Deputy Assistant Attorney General Matthew Miner in recent remarks spoke about the Justice Department’s efforts to investigate and stamp out global corruption, particularly concerning mergers and acquisitions, and the valuable role compliance officers play.
“We at the Department fully recognize that even within otherwise good companies—ones with robust compliance programs and strong cultures of compliance—there can exist one or a few bad apples,” Miner said during a speech at the American Conference Institute's Global Forum on Anti-Corruption Compliance in High Risk Markets. “Similarly, we understand that through acquisitions, otherwise law-abiding companies can sometimes inherit problems that are not of their own making.”
He noted that the Department, while it has made great strides in the past year relating to its approach to corporate enforcement, that it would still like to do better concerning mergers and acquisitions, “particularly when such activity relates to high-risk industries and market,” he said.
Currently, the FCPA Resource Guide provides companies some guidance in this area, offering companies examples of cases where the Justice Department and SEC declined to bring an enforcement action where a company voluntarily disclosed and remediated, and cooperated with the government.
The FCPA Resource Guide also notes that “a successor company’s voluntary disclosure, appropriate due diligence, and implementation of an effective compliance program may also decrease the likelihood of an enforcement action regarding an acquired company’s post-acquisition conduct when pre-acquisition due diligence is not possible.”
Miner addressed the key sticking point for many senior management: “I know from experience that ‘may’ decline is a significant sticking point for corporate management when deciding whether and how to proceed with a potential merger or acquisition,” he said. “There is a big difference between a theoretical outcome and one that is concrete and presumptively available.

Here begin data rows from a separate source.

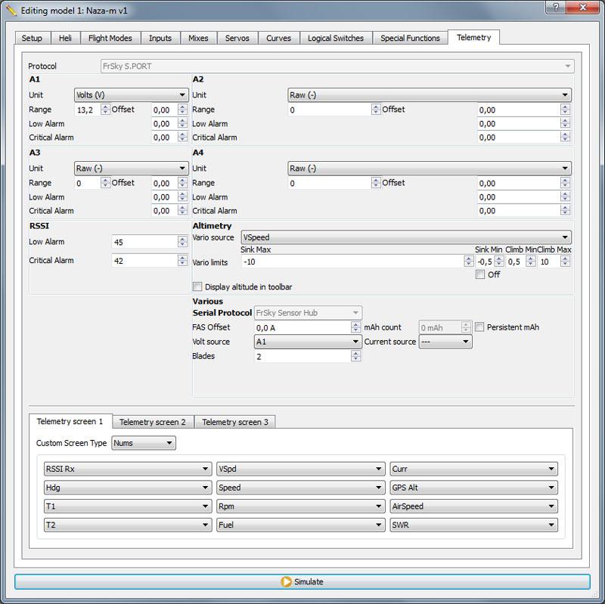Select Telemetry screen 2 tab
605x604 pixels.
(152, 422)
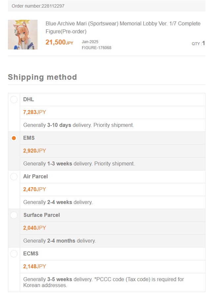218x293 pixels.
Task: Click the FIGURE-176068 product code
Action: point(96,48)
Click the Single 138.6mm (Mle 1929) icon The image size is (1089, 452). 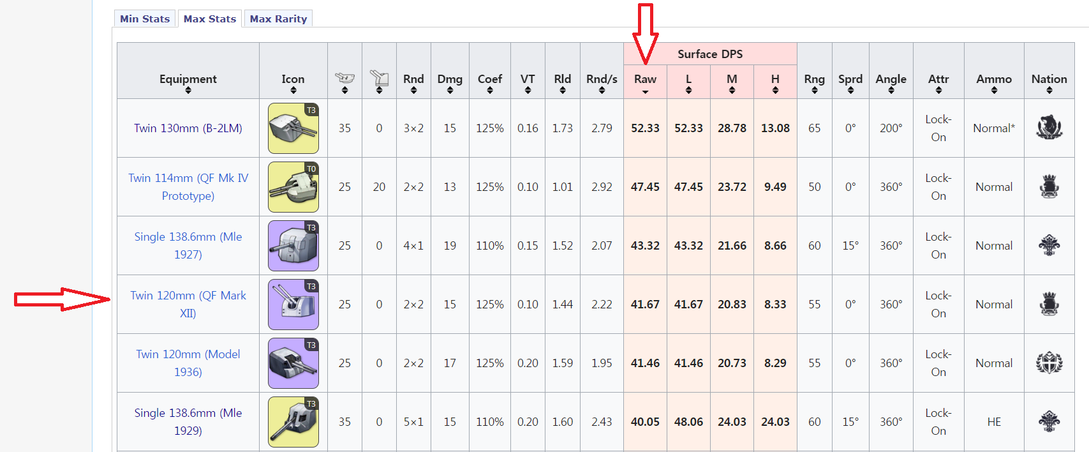pos(293,422)
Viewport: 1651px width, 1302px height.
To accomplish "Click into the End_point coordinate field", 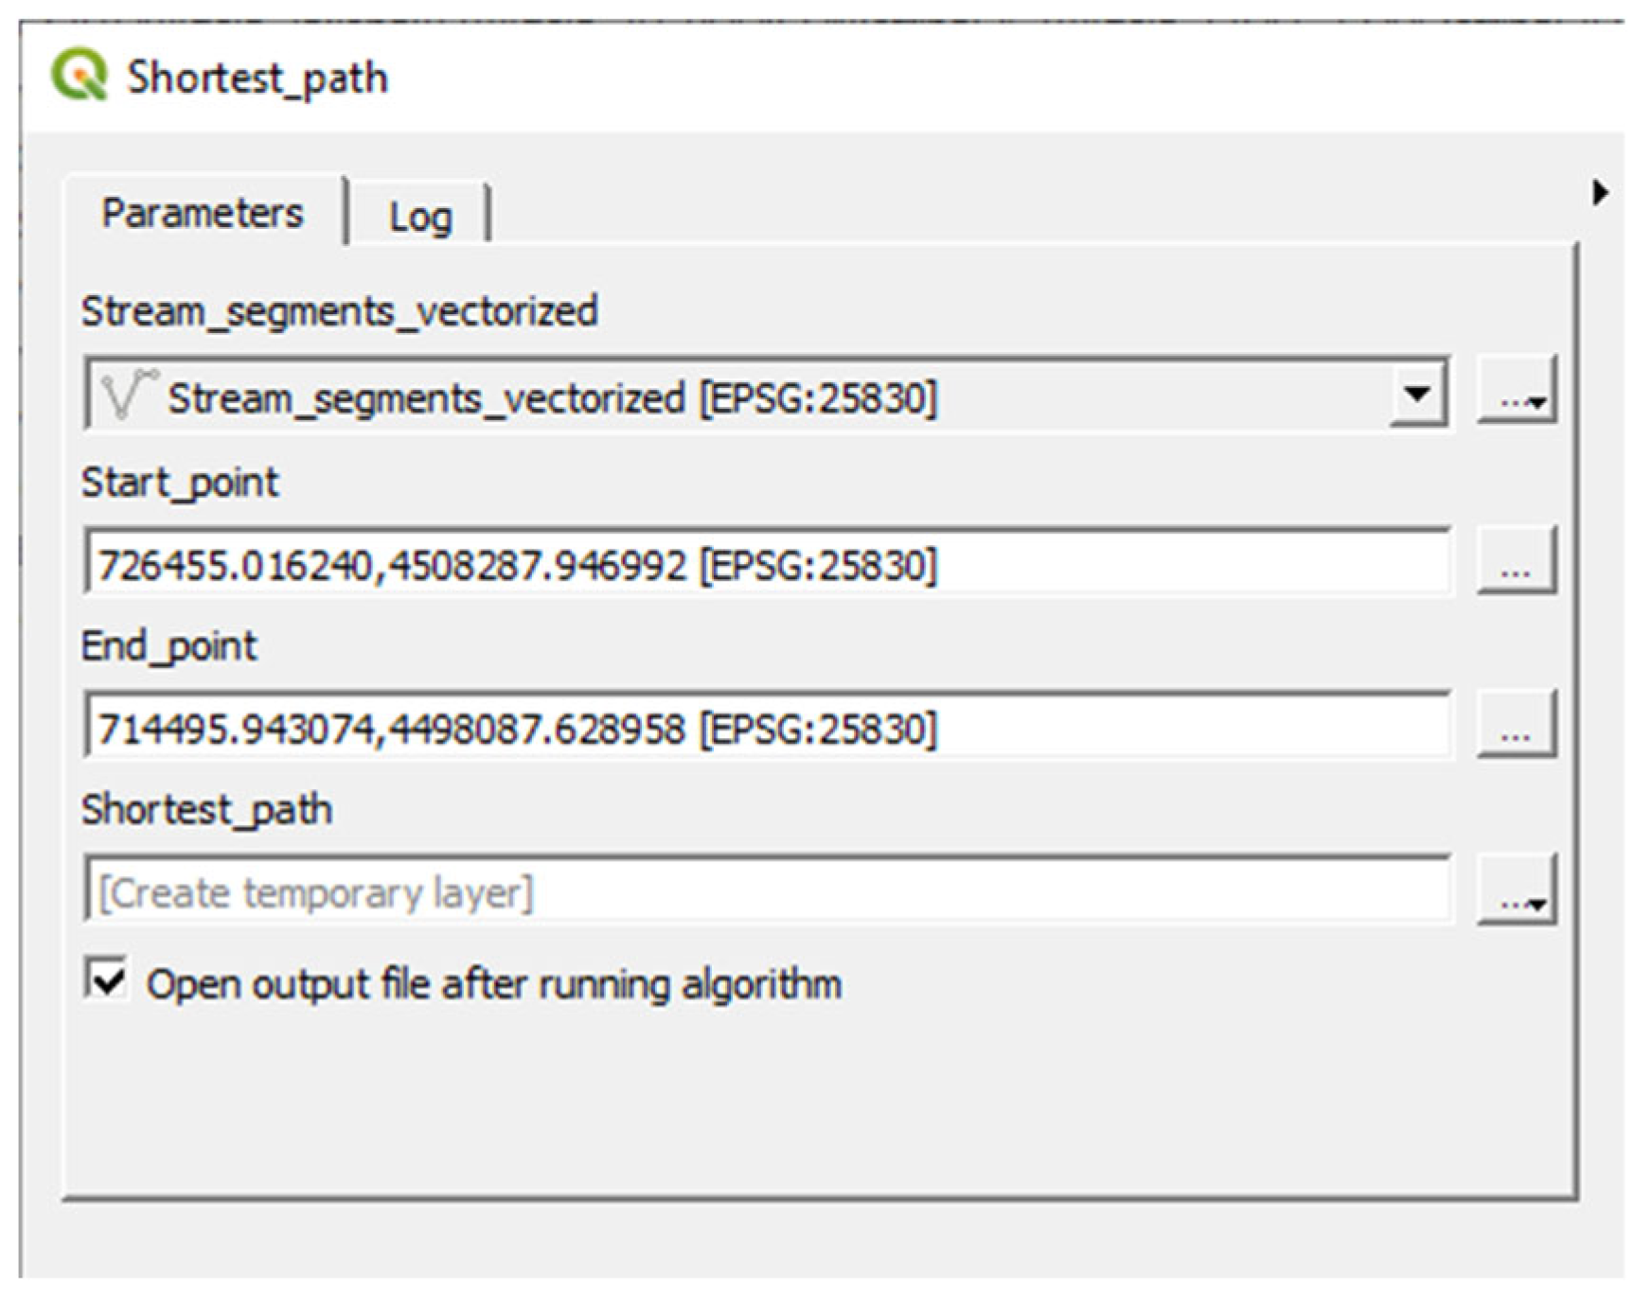I will (765, 729).
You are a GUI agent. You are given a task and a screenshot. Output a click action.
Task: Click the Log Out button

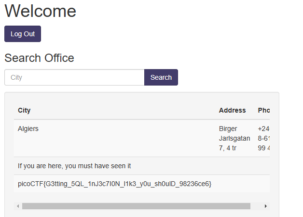tap(23, 34)
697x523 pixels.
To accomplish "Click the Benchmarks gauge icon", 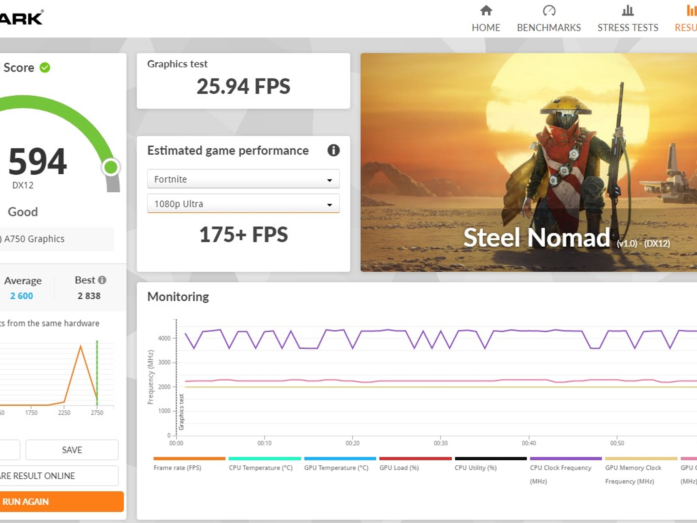I will 549,11.
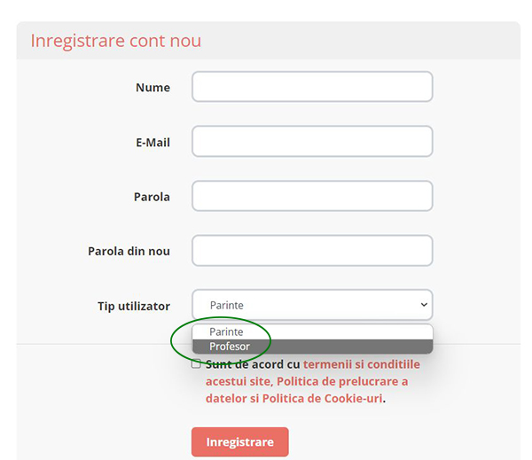The height and width of the screenshot is (460, 532).
Task: Click the Nume field label
Action: 153,88
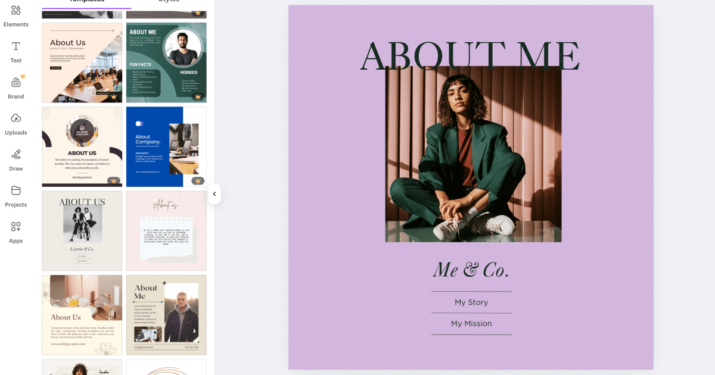Image resolution: width=715 pixels, height=375 pixels.
Task: Select the woman photo on the canvas
Action: coord(474,154)
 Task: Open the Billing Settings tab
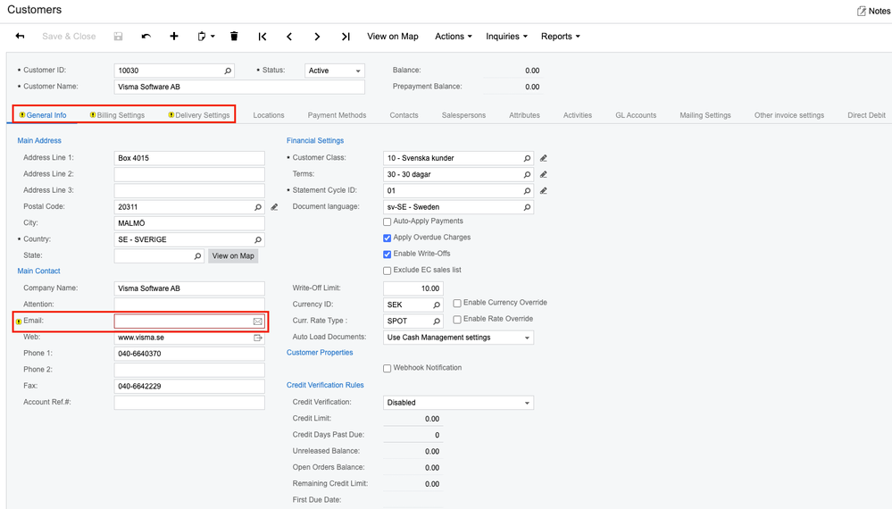(120, 115)
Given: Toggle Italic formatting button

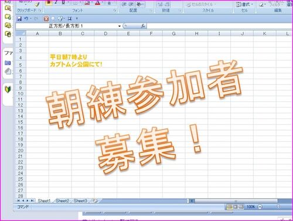Looking at the screenshot, I should click(x=56, y=3).
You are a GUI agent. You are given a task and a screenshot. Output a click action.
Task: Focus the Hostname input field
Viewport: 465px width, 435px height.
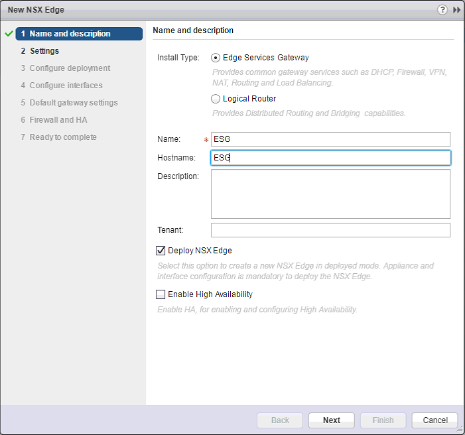330,158
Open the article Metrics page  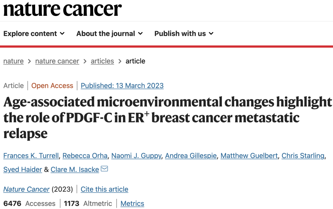coord(132,203)
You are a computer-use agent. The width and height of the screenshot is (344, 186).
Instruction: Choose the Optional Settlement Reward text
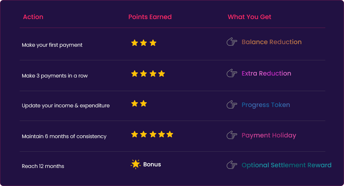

In addressing these concerns, Miner stressed that the Justice Department intends to apply the principles contained in the FCPA Corporate Enforcement Policy to successor companies that uncover wrongdoing in connection with mergers and acquisitions and thereafter disclose that wrongdoing and provide cooperation, consistent with the terms of the policy. “We believe this approach provides companies and their advisors greater certainty when deciding whether to go forward with a foreign acquisition or merger, as well as in determining how to approach wrongdoing discovered subsequent to a deal,” he said.
“We are fully cognizant that in some instances an acquiring company has limited access to a target company’s data and records, perhaps even more so when the target company is in a high-risk jurisdiction,” Miner added. “In those instances, if an acquiring company unearths wrongdoing subsequent to the acquisition, we want to encourage its leadership to take the steps outlined in the FCPA Policy, and when they do, we want to reward them, accordingly for stepping up, being transparent, and reporting and remediating the problems they inherited.”
Similarly, when an acquiring company encounters corruption issues during the due diligence process, the Department would encourage it to look to guidance through its FCPA Opinion Procedures before moving forward with an acquisition. “Although it may take a little more time—and we can, to a degree, expedite our analysis based on timing needs—it sometimes makes sense to slow down to assess risks,” Miner said.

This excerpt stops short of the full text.